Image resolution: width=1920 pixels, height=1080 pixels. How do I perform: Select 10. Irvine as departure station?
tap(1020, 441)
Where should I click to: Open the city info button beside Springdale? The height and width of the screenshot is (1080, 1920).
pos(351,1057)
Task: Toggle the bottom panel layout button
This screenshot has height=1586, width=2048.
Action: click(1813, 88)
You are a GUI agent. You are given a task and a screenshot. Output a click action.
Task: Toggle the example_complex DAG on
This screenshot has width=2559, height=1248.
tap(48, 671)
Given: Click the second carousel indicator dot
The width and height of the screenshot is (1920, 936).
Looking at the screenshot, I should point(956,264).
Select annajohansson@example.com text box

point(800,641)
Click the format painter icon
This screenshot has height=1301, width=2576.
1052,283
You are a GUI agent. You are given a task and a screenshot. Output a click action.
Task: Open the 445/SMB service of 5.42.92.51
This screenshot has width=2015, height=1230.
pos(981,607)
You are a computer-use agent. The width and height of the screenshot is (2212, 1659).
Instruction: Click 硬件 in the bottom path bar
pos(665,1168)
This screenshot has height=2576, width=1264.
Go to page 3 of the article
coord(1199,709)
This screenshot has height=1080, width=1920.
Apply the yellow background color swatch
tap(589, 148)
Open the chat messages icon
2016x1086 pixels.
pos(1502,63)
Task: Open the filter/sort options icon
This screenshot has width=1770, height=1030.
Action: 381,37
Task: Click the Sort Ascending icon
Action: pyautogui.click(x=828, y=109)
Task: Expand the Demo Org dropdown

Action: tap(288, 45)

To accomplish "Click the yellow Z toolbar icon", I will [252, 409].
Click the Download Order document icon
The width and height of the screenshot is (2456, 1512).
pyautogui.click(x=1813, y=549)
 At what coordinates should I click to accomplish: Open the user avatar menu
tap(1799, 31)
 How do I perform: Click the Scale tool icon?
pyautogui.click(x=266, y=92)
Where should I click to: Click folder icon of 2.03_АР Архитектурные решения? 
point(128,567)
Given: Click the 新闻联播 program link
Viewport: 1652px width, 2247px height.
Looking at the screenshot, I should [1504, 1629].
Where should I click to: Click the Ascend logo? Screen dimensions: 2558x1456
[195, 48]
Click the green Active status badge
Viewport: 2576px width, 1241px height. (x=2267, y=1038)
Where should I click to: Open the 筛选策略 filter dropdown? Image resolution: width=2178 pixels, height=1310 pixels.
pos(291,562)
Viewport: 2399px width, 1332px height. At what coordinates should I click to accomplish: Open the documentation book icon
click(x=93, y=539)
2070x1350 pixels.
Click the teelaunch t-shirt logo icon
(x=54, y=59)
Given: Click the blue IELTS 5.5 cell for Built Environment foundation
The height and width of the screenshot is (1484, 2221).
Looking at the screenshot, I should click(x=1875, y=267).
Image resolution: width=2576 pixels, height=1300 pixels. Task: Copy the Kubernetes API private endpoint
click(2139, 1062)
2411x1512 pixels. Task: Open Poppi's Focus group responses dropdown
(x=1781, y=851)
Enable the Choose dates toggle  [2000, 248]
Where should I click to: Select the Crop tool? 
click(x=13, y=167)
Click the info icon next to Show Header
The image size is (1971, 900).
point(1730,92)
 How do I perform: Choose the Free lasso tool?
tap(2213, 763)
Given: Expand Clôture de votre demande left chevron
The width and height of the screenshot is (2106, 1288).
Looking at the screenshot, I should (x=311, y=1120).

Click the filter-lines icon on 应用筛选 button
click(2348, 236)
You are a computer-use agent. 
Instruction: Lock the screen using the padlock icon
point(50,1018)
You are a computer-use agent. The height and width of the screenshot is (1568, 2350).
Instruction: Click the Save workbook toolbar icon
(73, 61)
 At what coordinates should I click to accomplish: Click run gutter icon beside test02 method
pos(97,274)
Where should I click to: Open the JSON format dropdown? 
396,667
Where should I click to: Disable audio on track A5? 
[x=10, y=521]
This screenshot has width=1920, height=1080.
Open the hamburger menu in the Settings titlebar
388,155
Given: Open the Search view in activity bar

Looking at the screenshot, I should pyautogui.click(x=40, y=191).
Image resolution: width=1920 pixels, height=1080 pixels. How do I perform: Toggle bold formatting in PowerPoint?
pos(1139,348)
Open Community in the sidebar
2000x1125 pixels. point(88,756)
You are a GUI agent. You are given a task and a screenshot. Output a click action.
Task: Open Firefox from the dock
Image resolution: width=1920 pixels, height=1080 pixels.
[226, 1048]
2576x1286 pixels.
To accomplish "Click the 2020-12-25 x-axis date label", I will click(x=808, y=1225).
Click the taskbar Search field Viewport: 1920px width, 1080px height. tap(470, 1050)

[What you have to do]
In your answer, repeat each of the records exactly.

[Exercise response]
Image resolution: width=1920 pixels, height=1080 pixels. How do I perform: Select 10. Irvine as departure station?
tap(1020, 441)
Where should I click to: Open the city info button beside Springdale? The height and width of the screenshot is (1080, 1920).
pos(351,1057)
Task: Toggle the bottom panel layout button
This screenshot has height=1586, width=2048.
Action: click(1813, 88)
You are a GUI agent. You are given a task and a screenshot. Output a click action.
Task: Toggle the example_complex DAG on
This screenshot has width=2559, height=1248.
tap(48, 671)
Given: Click the second carousel indicator dot
The width and height of the screenshot is (1920, 936).
Looking at the screenshot, I should point(956,264).
Select annajohansson@example.com text box

point(800,641)
Click the format painter icon
This screenshot has height=1301, width=2576.
1052,283
You are a GUI agent. You are given a task and a screenshot. Output a click action.
Task: Open the 445/SMB service of 5.42.92.51
This screenshot has width=2015, height=1230.
pos(981,607)
You are a computer-use agent. The width and height of the screenshot is (2212, 1659).
Instruction: Click 硬件 in the bottom path bar
pos(665,1168)
This screenshot has height=2576, width=1264.
Go to page 3 of the article
coord(1199,709)
This screenshot has height=1080, width=1920.
Apply the yellow background color swatch
tap(589, 148)
Open the chat messages icon
2016x1086 pixels.
pos(1502,63)
Task: Open the filter/sort options icon
This screenshot has width=1770, height=1030.
Action: 381,37
Task: Click the Sort Ascending icon
Action: pyautogui.click(x=828, y=109)
Task: Expand the Demo Org dropdown

Action: tap(288, 45)

To accomplish "Click the yellow Z toolbar icon", I will [252, 409].
Click the Download Order document icon
The width and height of the screenshot is (2456, 1512).
pyautogui.click(x=1813, y=549)
 At what coordinates should I click to accomplish: Open the user avatar menu
tap(1799, 31)
 How do I perform: Click the Scale tool icon?
pyautogui.click(x=266, y=92)
Where should I click to: Click folder icon of 2.03_АР Архитектурные решения? 
point(128,567)
Given: Click the 新闻联播 program link
Viewport: 1652px width, 2247px height.
Looking at the screenshot, I should [1504, 1629].
Where should I click to: Click the Ascend logo? Screen dimensions: 2558x1456
[195, 48]
Click the green Active status badge
Viewport: 2576px width, 1241px height. (x=2267, y=1038)
Where should I click to: Open the 筛选策略 filter dropdown? Image resolution: width=2178 pixels, height=1310 pixels.
pos(291,562)
Viewport: 2399px width, 1332px height. At what coordinates should I click to accomplish: Open the documentation book icon
click(x=93, y=539)
2070x1350 pixels.
Click the teelaunch t-shirt logo icon
(x=54, y=59)
Given: Click the blue IELTS 5.5 cell for Built Environment foundation
The height and width of the screenshot is (1484, 2221).
Looking at the screenshot, I should click(x=1875, y=267).
Image resolution: width=2576 pixels, height=1300 pixels. Task: Copy the Kubernetes API private endpoint
click(2139, 1062)
2411x1512 pixels. Task: Open Poppi's Focus group responses dropdown
(x=1781, y=851)
Enable the Choose dates toggle  [2000, 248]
Where should I click to: Select the Crop tool? 
click(x=13, y=167)
Click the info icon next to Show Header
The image size is (1971, 900).
point(1730,92)
 How do I perform: Choose the Free lasso tool?
tap(2213, 763)
Given: Expand Clôture de votre demande left chevron
The width and height of the screenshot is (2106, 1288).
Looking at the screenshot, I should (x=311, y=1120).

Click the filter-lines icon on 应用筛选 button
click(2348, 236)
You are a computer-use agent. 
Instruction: Lock the screen using the padlock icon
point(50,1018)
You are a computer-use agent. The height and width of the screenshot is (1568, 2350).
Instruction: Click the Save workbook toolbar icon
(73, 61)
 At what coordinates should I click to accomplish: Click run gutter icon beside test02 method
pos(97,274)
Where should I click to: Open the JSON format dropdown? 
396,667
Where should I click to: Disable audio on track A5? 
[x=10, y=521]
This screenshot has width=1920, height=1080.
Open the hamburger menu in the Settings titlebar
388,155
Given: Open the Search view in activity bar

Looking at the screenshot, I should pyautogui.click(x=40, y=191).
Image resolution: width=1920 pixels, height=1080 pixels. How do I perform: Toggle bold formatting in PowerPoint?
pos(1139,348)
Open Community in the sidebar
2000x1125 pixels. point(88,756)
You are a GUI agent. You are given a task and a screenshot. Output a click action.
Task: Open Firefox from the dock
Image resolution: width=1920 pixels, height=1080 pixels.
[226, 1048]
2576x1286 pixels.
To accomplish "Click the 2020-12-25 x-axis date label", I will click(x=808, y=1225).
Click the taskbar Search field Viewport: 1920px width, 1080px height. tap(470, 1050)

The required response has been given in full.